Visual attention and object categorization: from psychophysics to computational models

This thesis is arranged in two main parts. Each part relies on an approach using the methods of psychophysics and computational modeling to bring abstract or high-level theories of vision closer to a concrete neurobiological foundation. The first part addresses the topic of visual object categorization. Previous studies using high-level models categorization have left unresolved issues of neurobiological relevance, including how features are extracted from the image and the role played by memory capacity in categorization performance. We compared the ability of a comprehensive set of models to match the categorization performance of human observers while explicitly accounting for the models' numbers of free parameters. The most successful models did not require a large memory capacity, suggesting that a sparse, abstracted representation of category properties may underlie categorization performance. This type of representation—different from classical prototype abstraction—could also be extracted directly from two-dimensional images via a biologically plausible early vision model, rather than relying on experimenter-imposed features. The second part addresses visual attention in its bottom-up, stimulus-driven form. Previous research showed that a model of bottom-up visual attention can account in part for the spatial positions of locations fixated by humans while free-viewing complex natural and artificial scenes. We used a similar framework to quantify how the predictive ability of such a model may be enhanced by new model components based on several specific mechanisms within the functional architecture of the visual system.
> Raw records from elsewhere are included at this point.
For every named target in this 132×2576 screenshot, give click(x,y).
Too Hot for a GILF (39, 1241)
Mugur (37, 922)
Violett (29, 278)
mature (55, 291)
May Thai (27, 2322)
These components included richer interactions among orientation-tuned units, both at short-range (for clutter reduction) and at long-range (for contour facilitation). Subjects free-viewed naturalistic and artificial images while their eye movements were recorded. The resulting fixation locations were compared with the models' predicted salience maps. We found that each new model component was important in attaining a strong quantitative correspondence between model and behavior. Finally, we compared the model predictions with the spatial locations obtained from a task that relied on mouse clicking rather than eye tracking. As these models become more accurate in predicting behaviorally-relevant salient locations, they become useful to a range of applications in computer vision and human-machine interface design.

[1]  Pietro Perona,et al.  Is bottom-up attention useful for object recognition? , 2004, CVPR 2004.

[2]  W T Maddox,et al.  Comparing decision bound and exemplar models of categorization , 1993, Perception & psychophysics.

[3]  Katherine M. Armstrong,et al.  Visuomotor Origins of Covert Spatial Attention , 2003, Neuron.

[4]  Shimon Edelman,et al.  Representation of objective similarity among three-dimensional shapes in the monkey , 1998, Biological Cybernetics.

[5]  G. Rizzolatti,et al.  Orienting of attention and eye movements , 2004, Experimental Brain Research.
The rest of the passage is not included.